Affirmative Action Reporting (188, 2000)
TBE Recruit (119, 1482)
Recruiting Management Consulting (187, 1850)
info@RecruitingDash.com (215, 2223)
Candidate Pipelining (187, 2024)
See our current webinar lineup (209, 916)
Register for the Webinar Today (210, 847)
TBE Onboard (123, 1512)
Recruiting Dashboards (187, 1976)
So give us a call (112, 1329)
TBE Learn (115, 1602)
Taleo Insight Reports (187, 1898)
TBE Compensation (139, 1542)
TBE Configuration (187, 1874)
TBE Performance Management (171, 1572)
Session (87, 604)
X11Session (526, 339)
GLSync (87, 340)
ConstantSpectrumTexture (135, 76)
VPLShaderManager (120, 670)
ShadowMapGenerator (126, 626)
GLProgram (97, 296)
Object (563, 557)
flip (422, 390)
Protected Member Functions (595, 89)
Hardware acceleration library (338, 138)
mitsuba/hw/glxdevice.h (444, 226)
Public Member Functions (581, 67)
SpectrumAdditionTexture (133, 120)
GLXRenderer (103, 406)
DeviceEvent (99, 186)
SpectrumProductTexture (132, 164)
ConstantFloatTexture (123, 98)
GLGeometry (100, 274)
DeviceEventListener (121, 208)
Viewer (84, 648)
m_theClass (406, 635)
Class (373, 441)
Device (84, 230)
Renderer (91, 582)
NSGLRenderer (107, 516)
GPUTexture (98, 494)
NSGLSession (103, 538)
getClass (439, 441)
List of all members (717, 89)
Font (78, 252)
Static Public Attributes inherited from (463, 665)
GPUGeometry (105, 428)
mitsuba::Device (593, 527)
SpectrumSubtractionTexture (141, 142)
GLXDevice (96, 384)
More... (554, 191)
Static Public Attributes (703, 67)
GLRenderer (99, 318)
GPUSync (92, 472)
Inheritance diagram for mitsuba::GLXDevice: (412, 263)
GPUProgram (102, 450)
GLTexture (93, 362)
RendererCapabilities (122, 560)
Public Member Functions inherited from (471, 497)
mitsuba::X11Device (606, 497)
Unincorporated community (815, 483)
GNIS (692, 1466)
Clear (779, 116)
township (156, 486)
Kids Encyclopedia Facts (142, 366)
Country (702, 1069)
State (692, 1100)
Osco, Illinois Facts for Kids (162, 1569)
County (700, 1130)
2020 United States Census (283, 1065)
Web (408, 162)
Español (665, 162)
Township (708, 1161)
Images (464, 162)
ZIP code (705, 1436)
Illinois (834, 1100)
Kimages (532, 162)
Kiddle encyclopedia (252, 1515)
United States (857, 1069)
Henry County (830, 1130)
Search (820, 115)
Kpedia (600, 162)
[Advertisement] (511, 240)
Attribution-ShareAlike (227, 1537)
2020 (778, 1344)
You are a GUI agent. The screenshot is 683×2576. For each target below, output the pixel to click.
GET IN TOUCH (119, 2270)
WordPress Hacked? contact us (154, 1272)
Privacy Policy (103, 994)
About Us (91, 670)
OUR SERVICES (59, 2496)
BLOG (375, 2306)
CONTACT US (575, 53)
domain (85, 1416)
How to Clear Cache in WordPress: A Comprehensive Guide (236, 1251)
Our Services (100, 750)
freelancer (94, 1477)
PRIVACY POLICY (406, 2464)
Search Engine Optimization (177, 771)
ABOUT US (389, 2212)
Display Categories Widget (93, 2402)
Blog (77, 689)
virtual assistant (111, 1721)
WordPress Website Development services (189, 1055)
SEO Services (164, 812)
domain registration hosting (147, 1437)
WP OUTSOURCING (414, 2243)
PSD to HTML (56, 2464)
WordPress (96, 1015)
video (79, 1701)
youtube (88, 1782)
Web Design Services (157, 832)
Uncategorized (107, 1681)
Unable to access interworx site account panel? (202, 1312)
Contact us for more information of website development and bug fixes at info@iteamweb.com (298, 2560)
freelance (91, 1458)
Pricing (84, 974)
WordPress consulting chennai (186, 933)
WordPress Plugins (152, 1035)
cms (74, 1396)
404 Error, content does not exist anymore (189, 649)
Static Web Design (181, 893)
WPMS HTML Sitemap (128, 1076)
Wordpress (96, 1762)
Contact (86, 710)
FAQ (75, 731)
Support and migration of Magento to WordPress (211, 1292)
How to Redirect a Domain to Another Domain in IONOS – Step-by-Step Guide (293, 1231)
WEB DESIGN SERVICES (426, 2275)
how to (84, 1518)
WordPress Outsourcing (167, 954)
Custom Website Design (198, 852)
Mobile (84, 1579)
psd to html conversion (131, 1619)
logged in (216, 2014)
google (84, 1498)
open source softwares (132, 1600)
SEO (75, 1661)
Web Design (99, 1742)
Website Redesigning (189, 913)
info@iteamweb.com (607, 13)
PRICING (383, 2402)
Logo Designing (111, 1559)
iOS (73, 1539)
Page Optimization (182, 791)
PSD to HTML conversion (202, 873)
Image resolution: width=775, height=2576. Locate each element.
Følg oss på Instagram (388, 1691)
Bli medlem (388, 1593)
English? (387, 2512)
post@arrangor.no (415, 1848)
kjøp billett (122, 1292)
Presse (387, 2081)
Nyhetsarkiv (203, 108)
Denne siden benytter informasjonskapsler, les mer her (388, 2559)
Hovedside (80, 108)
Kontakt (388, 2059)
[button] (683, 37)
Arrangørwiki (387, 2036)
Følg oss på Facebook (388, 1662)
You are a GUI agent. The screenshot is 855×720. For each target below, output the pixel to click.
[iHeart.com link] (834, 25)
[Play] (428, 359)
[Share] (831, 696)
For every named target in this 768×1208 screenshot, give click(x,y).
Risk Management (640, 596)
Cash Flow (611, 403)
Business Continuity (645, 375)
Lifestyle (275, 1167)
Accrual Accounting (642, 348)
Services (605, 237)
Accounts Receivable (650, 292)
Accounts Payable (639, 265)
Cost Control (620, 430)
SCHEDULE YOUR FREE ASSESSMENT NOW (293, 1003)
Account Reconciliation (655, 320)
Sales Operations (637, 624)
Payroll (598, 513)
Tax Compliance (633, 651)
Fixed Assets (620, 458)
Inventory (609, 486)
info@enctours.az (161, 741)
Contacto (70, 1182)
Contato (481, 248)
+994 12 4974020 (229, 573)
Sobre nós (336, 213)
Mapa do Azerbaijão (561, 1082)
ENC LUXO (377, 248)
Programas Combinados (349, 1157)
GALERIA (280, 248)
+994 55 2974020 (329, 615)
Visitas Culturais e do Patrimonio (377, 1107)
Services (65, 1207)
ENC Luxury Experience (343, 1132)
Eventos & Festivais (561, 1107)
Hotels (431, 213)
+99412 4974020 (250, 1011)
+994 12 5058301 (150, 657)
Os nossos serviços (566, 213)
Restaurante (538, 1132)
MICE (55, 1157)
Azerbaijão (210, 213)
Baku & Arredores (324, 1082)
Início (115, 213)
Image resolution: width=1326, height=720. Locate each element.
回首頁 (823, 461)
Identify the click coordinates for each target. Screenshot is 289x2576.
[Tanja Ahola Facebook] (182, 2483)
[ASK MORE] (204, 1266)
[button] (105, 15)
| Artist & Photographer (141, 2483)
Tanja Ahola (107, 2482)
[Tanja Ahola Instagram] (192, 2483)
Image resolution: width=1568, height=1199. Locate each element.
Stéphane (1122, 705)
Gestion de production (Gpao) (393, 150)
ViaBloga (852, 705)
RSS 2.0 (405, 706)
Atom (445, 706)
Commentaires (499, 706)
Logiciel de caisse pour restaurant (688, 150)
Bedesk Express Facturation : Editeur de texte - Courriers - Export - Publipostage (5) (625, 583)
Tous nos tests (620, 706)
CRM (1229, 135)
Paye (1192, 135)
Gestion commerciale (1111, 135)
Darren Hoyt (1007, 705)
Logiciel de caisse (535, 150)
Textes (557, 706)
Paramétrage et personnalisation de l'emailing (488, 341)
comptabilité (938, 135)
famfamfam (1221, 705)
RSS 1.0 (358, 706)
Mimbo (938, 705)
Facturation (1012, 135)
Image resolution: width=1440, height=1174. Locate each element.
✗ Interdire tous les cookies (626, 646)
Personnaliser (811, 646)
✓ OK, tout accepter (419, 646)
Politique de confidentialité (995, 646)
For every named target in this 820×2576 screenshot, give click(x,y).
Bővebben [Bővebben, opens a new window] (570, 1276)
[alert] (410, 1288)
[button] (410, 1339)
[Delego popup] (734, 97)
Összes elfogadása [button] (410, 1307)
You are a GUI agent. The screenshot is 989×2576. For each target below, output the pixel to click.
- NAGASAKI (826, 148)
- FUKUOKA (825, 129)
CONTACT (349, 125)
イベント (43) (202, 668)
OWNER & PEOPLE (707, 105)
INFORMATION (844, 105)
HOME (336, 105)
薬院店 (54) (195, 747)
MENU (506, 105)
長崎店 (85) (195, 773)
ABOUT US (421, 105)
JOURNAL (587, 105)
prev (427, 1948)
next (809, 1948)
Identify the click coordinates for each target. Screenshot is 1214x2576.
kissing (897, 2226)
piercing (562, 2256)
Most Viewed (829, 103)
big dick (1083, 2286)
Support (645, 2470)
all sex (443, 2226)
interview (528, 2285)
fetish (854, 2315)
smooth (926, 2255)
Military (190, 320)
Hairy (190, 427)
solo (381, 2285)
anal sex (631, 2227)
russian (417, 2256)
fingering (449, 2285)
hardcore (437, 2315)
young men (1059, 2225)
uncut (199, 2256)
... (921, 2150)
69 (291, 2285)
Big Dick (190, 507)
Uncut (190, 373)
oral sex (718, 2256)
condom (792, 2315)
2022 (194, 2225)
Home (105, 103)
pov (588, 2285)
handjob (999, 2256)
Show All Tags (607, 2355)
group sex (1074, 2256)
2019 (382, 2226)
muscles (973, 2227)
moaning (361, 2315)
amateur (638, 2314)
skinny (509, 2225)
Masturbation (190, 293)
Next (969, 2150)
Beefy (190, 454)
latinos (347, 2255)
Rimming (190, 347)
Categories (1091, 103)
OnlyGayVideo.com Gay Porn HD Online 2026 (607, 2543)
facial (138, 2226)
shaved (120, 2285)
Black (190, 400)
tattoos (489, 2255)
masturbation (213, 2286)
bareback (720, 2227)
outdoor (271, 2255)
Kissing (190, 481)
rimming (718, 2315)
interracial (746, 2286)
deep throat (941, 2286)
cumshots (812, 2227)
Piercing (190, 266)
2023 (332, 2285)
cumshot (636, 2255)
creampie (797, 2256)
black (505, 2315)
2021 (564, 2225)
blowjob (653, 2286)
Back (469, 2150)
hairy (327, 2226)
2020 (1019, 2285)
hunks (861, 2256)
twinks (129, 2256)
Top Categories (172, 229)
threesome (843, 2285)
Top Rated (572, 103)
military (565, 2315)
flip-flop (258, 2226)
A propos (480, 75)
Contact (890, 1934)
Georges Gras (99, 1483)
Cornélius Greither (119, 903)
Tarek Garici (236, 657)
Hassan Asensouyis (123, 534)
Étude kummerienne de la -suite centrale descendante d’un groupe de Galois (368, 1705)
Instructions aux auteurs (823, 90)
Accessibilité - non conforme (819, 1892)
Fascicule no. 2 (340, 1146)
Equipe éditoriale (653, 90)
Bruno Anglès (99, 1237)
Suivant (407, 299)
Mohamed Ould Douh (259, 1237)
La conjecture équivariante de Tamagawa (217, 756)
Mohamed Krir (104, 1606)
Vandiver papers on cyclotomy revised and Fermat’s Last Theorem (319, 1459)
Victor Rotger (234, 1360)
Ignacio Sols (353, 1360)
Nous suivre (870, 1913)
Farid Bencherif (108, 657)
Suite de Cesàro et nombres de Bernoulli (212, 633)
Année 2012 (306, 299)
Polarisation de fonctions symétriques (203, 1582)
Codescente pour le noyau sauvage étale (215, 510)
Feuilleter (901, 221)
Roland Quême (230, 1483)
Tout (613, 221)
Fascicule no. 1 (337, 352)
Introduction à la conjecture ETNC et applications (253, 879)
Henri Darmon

------------

* **Goal**
Can you render the entries from the start through the line containing "flip (422, 390)" as a Markdown table with the columns Row and Entry Text, skipping any blank lines?

* **Output for this task**
| Row | Entry Text |
|---|---|
| 1 | Affirmative Action Reporting (188, 2000) |
| 2 | TBE Recruit (119, 1482) |
| 3 | Recruiting Management Consulting (187, 1850) |
| 4 | info@RecruitingDash.com (215, 2223) |
| 5 | Candidate Pipelining (187, 2024) |
| 6 | See our current webinar lineup (209, 916) |
| 7 | Register for the Webinar Today (210, 847) |
| 8 | TBE Onboard (123, 1512) |
| 9 | Recruiting Dashboards (187, 1976) |
| 10 | So give us a call (112, 1329) |
| 11 | TBE Learn (115, 1602) |
| 12 | Taleo Insight Reports (187, 1898) |
| 13 | TBE Compensation (139, 1542) |
| 14 | TBE Configuration (187, 1874) |
| 15 | TBE Performance Management (171, 1572) |
| 16 | Session (87, 604) |
| 17 | X11Session (526, 339) |
| 18 | GLSync (87, 340) |
| 19 | ConstantSpectrumTexture (135, 76) |
| 20 | VPLShaderManager (120, 670) |
| 21 | ShadowMapGenerator (126, 626) |
| 22 | GLProgram (97, 296) |
| 23 | Object (563, 557) |
| 24 | flip (422, 390) |